Les raisons du ralentissement économique sont multiples et diffèrent d’une branche à l’autre. Comme précédemment, la marche des affaires de nombreuses entreprises reste fortement contrariée par la forte hausse des prix des matières premières et de l’énergie ainsi que par les problèmes de la chaîne d’approvisionnement. Le relèvement des taux directeurs de banques centrales dans les pays offrant les principaux débouchés de l’industrie exportatrice ne favorisent pas non plus l’essor économique. Il permet certes de contrecarrer le renchérissement, mais freinent également la conjoncture. Techniquement parlant, les Etats-Unis sont déjà en récession et la conjoncture a passablement ralenti aussi dans de nombreux autres pays européens. De nouvelles hausses des taux d’intérêt – y compris de la part de la Banque nationale suisse – sont probables, car la situation actuelle reste toujours aussi éloignée des normes habituelles de la politique monétaire.

Les entreprises sont également de plus en plus préoccupées par la pénurie d’énergie qui se profile. Si les pires scénarios de la Confédération se réalisent, les conséquences seront dramatiques pour nombre d’entre elles. Il est encore temps de prendre des précautions pour éviter au moins les scénarios les plus graves. Une autre inconnue est l’évolution de la guerre en Ukraine, dont une nouvelle escalade risque d’aggraver les perturbations économiques.

Sur cette toile de fond se pose donc la question de savoir si les entreprises ont une marge de manœuvre et, le cas échéant, de quelle ampleur, pour des augmentations de salaire. Le Centre de recherches conjoncturelles de l’EPFZ fournit depuis peu des données chiffrées sur ce sujet et a complété ses enquêtes conjoncturelles régulières par la question des augmentations de salaires prévues.  L’enquête de juillet montre que l’augmentation des salaires bruts ne devrait guère suivre l’évolution des prix. Compte tenu des nombreuses incertitudes auxquelles les entreprises sont confrontées, ce constat n’est pas surprenant.

Le moteur de loin le plus puissant des salaires réels est la productivité du travail. Un coup d’œil sur l’évolution des salaires réels et celle de la productivité révèle une évolution parallèle presque parfaite de ces deux paramètres au cours de ces dernières années (voir graphique). Les salariés ont particulièrement bénéficié de la hausse des salaires réels à partir de 2009, lorsque le taux d’inflation est resté négatif pendant plusieurs années.

Une compensation du renchérissement viendrait certes renforcer le pouvoir d’achat des consommateurs, ce qui serait également dans l’intérêt des employeurs. Toutefois, cet argument ne tient pas compte du fait que le renchérissement actuel est en grande partie importé.
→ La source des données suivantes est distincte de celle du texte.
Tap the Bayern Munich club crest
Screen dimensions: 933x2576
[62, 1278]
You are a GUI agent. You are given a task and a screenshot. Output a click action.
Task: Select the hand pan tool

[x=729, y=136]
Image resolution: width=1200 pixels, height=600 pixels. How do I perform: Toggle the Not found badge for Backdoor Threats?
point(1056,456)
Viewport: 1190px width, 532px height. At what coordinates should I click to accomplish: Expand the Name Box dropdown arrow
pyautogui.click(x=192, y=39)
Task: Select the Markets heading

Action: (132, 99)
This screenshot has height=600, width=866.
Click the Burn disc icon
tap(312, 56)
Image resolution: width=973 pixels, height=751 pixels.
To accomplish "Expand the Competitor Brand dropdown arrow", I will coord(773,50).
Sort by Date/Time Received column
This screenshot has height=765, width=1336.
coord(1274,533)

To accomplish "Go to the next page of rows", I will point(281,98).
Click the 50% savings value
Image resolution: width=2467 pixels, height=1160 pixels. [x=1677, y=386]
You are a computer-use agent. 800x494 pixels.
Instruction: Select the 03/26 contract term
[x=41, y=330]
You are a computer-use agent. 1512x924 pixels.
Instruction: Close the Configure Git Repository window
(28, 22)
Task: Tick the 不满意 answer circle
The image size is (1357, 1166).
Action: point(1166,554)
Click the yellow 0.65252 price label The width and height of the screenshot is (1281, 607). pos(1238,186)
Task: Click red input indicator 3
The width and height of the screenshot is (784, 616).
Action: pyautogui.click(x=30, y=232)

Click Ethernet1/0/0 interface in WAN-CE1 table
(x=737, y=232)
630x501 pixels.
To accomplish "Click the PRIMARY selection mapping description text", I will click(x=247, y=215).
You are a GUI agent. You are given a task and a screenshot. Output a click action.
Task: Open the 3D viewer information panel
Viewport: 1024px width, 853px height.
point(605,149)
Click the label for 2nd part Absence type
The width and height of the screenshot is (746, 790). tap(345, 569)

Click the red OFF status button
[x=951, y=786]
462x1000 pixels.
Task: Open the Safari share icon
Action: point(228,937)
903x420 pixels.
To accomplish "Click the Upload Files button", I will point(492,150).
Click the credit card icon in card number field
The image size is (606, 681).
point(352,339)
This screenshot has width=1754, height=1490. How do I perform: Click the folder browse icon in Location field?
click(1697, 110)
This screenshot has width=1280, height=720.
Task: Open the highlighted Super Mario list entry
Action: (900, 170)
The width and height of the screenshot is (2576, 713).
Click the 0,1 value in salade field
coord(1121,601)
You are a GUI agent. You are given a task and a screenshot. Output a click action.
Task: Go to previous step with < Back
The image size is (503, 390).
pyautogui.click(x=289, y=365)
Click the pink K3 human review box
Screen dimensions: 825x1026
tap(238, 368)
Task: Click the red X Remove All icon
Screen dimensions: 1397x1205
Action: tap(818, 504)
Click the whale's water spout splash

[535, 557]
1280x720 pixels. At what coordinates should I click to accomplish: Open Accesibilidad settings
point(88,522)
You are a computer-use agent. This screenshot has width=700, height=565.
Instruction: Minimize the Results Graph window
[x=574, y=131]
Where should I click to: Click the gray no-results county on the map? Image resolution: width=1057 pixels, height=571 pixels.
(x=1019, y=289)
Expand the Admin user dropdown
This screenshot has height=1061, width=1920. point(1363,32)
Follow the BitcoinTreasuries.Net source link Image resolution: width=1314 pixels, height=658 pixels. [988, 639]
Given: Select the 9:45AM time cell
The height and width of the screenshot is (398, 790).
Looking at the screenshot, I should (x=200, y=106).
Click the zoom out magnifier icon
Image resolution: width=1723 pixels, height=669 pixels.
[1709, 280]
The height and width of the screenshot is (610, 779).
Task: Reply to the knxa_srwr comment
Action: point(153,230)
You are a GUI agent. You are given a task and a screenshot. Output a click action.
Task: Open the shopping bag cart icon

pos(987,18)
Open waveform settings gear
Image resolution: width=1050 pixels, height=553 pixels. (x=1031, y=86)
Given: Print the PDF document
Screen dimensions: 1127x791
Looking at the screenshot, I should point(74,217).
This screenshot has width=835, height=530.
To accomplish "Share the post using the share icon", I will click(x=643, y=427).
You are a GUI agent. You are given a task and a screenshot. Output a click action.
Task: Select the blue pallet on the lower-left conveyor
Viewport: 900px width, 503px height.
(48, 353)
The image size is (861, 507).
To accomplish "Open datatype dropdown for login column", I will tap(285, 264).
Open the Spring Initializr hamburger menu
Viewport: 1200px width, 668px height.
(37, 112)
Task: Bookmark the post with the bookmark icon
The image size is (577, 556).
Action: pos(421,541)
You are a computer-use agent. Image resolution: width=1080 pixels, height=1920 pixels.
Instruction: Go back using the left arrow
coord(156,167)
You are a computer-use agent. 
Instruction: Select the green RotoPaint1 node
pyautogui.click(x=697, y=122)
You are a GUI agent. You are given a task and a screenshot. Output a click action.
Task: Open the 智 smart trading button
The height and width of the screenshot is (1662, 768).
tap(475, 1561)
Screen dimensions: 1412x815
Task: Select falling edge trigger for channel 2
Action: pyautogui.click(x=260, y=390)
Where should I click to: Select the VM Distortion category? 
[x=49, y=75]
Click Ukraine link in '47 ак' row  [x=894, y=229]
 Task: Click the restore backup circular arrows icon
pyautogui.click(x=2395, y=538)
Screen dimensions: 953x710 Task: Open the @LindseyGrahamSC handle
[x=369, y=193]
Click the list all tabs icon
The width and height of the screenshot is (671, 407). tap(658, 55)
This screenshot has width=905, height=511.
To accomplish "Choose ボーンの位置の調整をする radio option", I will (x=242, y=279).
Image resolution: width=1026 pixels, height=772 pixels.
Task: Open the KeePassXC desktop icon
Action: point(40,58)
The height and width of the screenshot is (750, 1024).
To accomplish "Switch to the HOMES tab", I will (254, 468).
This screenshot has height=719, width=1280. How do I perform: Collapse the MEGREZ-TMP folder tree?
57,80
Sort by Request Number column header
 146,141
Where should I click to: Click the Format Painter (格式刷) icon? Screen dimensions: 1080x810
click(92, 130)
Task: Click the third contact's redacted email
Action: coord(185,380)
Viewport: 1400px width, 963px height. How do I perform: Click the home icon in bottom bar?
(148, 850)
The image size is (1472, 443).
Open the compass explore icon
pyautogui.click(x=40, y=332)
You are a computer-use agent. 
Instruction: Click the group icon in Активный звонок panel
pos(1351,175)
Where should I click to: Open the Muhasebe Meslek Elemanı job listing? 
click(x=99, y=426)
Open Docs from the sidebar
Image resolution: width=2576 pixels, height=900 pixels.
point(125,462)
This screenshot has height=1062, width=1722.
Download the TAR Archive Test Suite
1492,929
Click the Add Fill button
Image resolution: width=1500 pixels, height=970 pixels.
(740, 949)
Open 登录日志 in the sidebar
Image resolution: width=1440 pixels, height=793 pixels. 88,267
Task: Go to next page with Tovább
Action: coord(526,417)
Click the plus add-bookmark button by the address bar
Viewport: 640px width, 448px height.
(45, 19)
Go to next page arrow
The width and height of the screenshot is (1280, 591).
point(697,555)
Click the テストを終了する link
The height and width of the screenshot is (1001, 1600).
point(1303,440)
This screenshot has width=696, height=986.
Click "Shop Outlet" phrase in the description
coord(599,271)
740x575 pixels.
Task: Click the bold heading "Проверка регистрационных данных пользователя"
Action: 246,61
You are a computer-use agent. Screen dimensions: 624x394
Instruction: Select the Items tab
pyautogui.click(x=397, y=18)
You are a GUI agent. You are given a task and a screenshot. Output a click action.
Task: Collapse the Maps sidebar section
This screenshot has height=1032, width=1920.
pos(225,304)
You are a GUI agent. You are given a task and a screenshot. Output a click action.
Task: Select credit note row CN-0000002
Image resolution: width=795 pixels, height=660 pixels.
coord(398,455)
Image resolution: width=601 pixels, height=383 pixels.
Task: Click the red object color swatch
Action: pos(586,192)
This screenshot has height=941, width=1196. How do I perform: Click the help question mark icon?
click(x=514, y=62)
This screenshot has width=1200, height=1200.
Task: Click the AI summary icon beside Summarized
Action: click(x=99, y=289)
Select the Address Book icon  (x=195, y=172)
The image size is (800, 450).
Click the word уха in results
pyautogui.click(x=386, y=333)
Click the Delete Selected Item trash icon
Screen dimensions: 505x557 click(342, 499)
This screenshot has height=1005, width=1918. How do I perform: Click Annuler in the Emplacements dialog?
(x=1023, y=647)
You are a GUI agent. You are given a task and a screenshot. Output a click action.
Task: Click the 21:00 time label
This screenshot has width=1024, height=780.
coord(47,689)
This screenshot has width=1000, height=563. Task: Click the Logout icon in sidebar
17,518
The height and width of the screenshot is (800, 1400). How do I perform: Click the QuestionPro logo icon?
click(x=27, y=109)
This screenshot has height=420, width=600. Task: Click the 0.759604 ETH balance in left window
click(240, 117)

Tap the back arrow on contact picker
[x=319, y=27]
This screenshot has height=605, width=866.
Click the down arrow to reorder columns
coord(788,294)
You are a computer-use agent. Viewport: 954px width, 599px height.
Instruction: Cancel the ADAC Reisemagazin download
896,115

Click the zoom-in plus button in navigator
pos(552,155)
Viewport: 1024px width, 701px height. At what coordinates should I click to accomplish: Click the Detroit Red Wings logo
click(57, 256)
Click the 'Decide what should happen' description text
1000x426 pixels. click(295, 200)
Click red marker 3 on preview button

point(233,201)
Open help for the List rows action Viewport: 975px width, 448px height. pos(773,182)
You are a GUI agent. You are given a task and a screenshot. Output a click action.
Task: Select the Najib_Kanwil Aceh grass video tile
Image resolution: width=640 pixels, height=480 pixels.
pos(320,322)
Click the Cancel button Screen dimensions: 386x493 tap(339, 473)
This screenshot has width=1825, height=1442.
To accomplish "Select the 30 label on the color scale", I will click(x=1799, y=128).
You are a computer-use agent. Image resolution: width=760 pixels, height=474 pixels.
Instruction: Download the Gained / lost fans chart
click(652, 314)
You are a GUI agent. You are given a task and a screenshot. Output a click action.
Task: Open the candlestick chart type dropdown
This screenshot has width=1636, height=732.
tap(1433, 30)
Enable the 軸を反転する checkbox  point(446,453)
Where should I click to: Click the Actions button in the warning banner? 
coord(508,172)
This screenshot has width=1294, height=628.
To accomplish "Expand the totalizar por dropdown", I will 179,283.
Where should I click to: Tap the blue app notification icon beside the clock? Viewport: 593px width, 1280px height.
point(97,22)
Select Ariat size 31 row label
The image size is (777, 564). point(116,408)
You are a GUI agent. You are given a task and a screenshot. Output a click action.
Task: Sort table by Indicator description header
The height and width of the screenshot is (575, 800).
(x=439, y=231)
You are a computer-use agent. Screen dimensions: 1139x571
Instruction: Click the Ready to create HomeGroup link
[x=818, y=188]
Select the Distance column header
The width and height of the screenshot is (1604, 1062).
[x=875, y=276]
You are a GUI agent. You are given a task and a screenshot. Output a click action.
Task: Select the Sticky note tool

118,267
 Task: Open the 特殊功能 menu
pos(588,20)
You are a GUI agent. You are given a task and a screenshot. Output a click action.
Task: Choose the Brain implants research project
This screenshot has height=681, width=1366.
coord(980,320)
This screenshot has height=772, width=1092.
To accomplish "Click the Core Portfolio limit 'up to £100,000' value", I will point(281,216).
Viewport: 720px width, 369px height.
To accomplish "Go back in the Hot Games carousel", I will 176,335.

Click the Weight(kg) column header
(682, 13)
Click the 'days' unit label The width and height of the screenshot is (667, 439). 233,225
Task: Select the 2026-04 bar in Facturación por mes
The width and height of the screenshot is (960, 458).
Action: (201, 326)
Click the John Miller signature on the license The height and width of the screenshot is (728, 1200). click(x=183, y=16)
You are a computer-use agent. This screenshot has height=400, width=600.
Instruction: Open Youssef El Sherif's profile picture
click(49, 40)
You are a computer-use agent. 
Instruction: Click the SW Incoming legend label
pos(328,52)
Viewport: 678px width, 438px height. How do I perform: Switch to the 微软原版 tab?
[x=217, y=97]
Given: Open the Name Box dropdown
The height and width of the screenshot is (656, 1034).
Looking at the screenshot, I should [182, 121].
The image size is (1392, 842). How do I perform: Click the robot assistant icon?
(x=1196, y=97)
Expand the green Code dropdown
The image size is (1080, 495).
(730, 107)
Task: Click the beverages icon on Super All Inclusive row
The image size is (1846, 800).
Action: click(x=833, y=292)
Les marges liées à la hausse des prix ne vont donc pas non plus dans les caisses des entreprises. Bien au contraire : celles-ci doivent mettre la main à la poche pour l’achat de produits intermédiaires et d’énergie. La pression de la concurrence dans de nombreux secteurs a également pour effet que les entreprises ne peuvent guère majorer leurs prix sans conséquences négatives sur la marche des affaires. Par conséquent, leurs marges diminuent et, ipso facto, leur champ de manœuvre pour des augmentations de salaires.

La hausse redoutée des primes d’assurance maladie est regrettable et tout sauf dans l’intérêt des employeurs, mais il appartient au monde politique de s’attaquer aux causes de l’évolution des prix et de contrer ainsi durablement l’augmentation future des primes. Demander aux employeurs de compenser l’explosion des primes par des augmentations de salaire est une erreur, dans le sens où cela ne fait que combattre les symptômes d’une politique erronée.

Les employeurs affrontent actuellement de nombreuses difficultés. Outre les turbulences économiques, l’incertitude liée à la guerre en Ukraine et la crainte d’une pénurie d’énergie leur donnent du fil à retordre. Très tôt déjà, ils ont mis en garde contre des revendications salariales excessives, puisque les entreprises ne peuvent verser aux travailleurs que les augmentations qui sont dans leurs moyens sans mettre en péril le succès futur de leurs activités – ni leurs emplois. Les revendications actuelles des syndicats font largement abstraction de ces réalités.